The tragic reports of fires in the Western states are heart-wrenching and the loss of life and property is staggering. From a public health standpoint, it may be just the beginning as lethal smoke and ash can have long term, debilitating health effects. California Governor Gavin Newsom noted that the impact on human health from the smoke in parts of his state was equivalent to smoking 20 packs of cigarettes a day.
A rightfully alarmed public is responding to what they see with their own eyes — particulates that are so thick they block out the sun. It doesn’t take a scientist or a doctor to know breathing that air is dangerous.
But a bigger problem has existed for decades in the air we don’t see — air polluted with toxic ultra-fine particles, or UFPs.
For more than 30 years, a small group of U.S. Environmental Protection Agency regulators have hidden a far more lethal pollutant that most Americans have no choice but to breathe in every day. Scientists call them UFPs. Unlike the smoke from forest fires, they are invisible to the human eye — which makes them all too easy to sweep under the rug. But they can be lethal and experts tell us they are a primary causes of pre-term births, childhood asthma, cardiovascular disease and a wide range of cancers.
Ignoring outside scientists and warnings from the medical community is nothing new for EPA. A recent court of appeals decision found that EPA regulators had violated the law for turning a blind eye to poisonous lead contamination the water supplies in Flint, Mich. The bulk of the $600 million settlement has been set aside for children, because they are most affected by lead’s horrific effect on young people’s brains.
This never should have happened. Just like we never should have used poisonous lead in gasoline so many decades ago. While lead’s use in gasoline was finally banned by Congress in the 1990 Clean Air Act — new health threats emerged. In the same law, 69 members of the U.S. Senate voted to require EPA to ensure that another oil-derived octane booster — benzene-based molecules known as BTEX or aromatics which when burned become toxic — were reduced to the “greatest achievable degree…as technologies presented themselves.” Despite the oil industry’s best efforts, Congress reiterated that mandate in the Energy Policy Act of 2005.

===============

ACTIVITIES:
1/ In the air pollution commentary, what did Gavin Newsom say the smoke's impact on human health was equivalent to?
2/ Copy the air pollution commentary word for word, starting with "The tragic reports" and going on through "cigarettes a day.".
3/ According to the air pollution commentary, which health problems do experts say UFPs are a primary cause of?

Saved entries:

===============

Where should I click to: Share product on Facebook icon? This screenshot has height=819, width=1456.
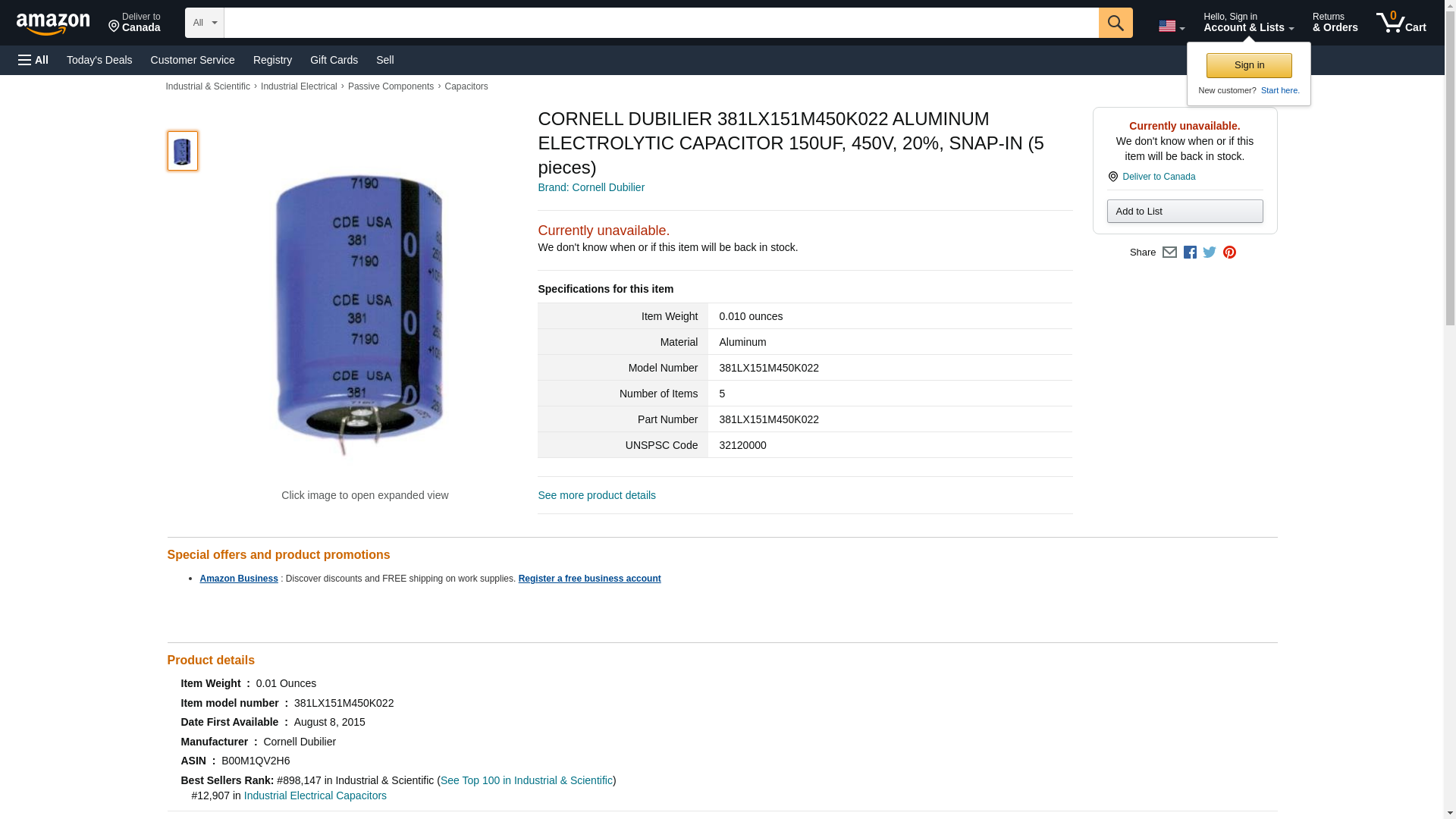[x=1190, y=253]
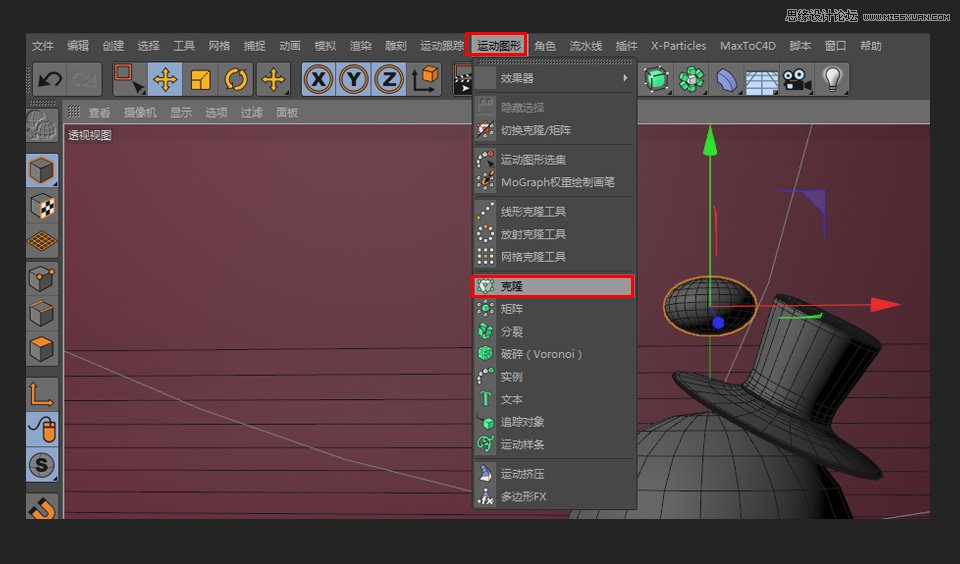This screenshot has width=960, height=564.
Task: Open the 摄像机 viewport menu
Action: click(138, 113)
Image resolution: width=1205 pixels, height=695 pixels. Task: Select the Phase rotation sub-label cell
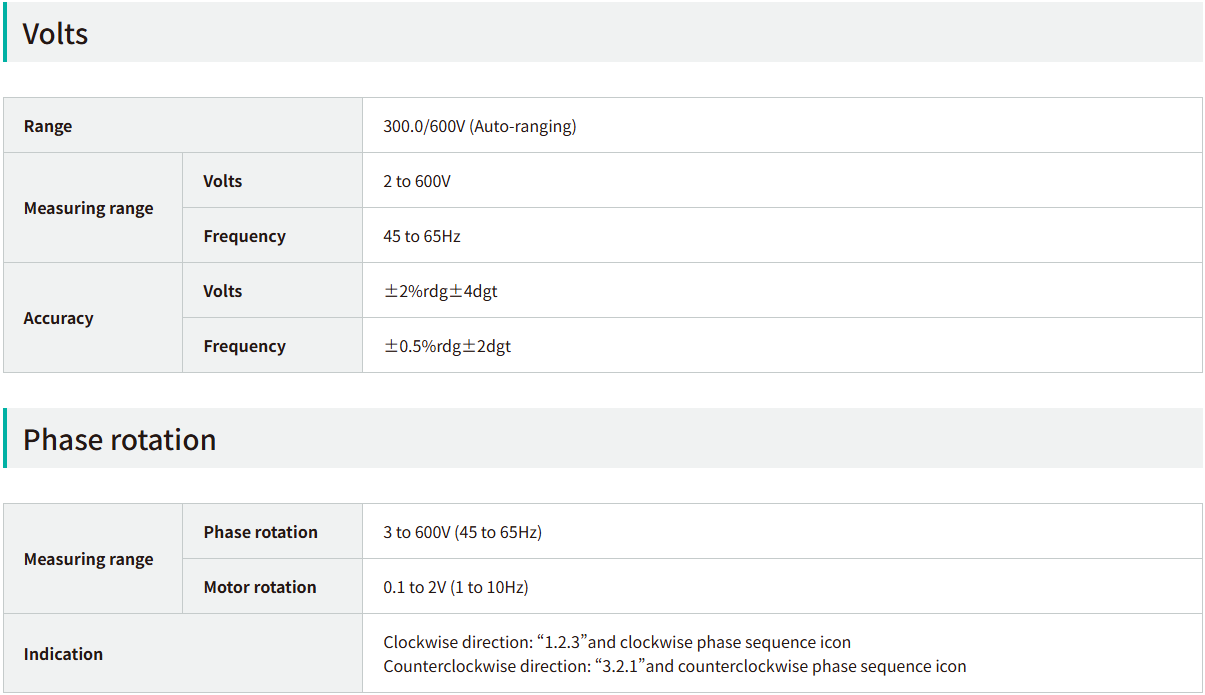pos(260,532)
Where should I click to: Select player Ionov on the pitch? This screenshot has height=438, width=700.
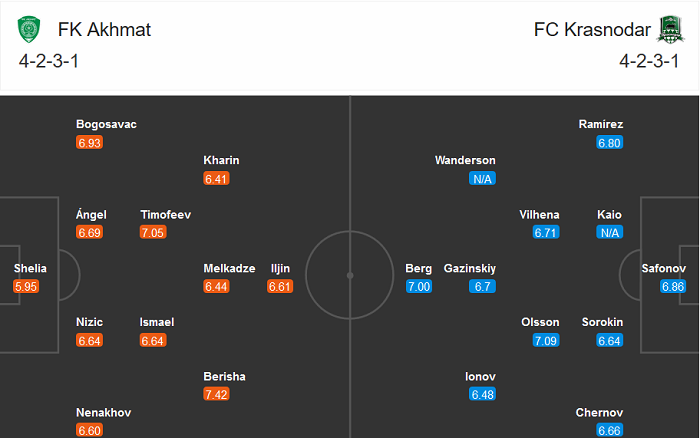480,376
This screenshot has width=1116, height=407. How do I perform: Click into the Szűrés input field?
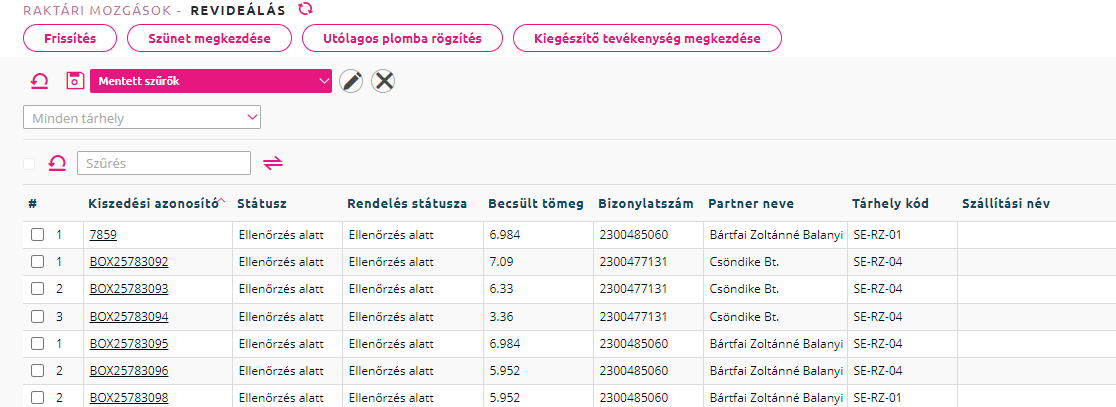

===============

ANSWERS TO THIS EXERCISE:
1/ Smoking 20 packs of cigarettes a day.

2/
The tragic reports of fires in the Western states are heart-wrenching and the loss of life and property is staggering. From a public health standpoint, it may be just the beginning as lethal smoke and ash can have long term, debilitating health effects. California Governor Gavin Newsom noted that the impact on human health from the smoke in parts of his state was equivalent to smoking 20 packs of cigarettes a day.

3/ Pre-term births, childhood asthma, cardiovascular disease, and a wide range of cancers.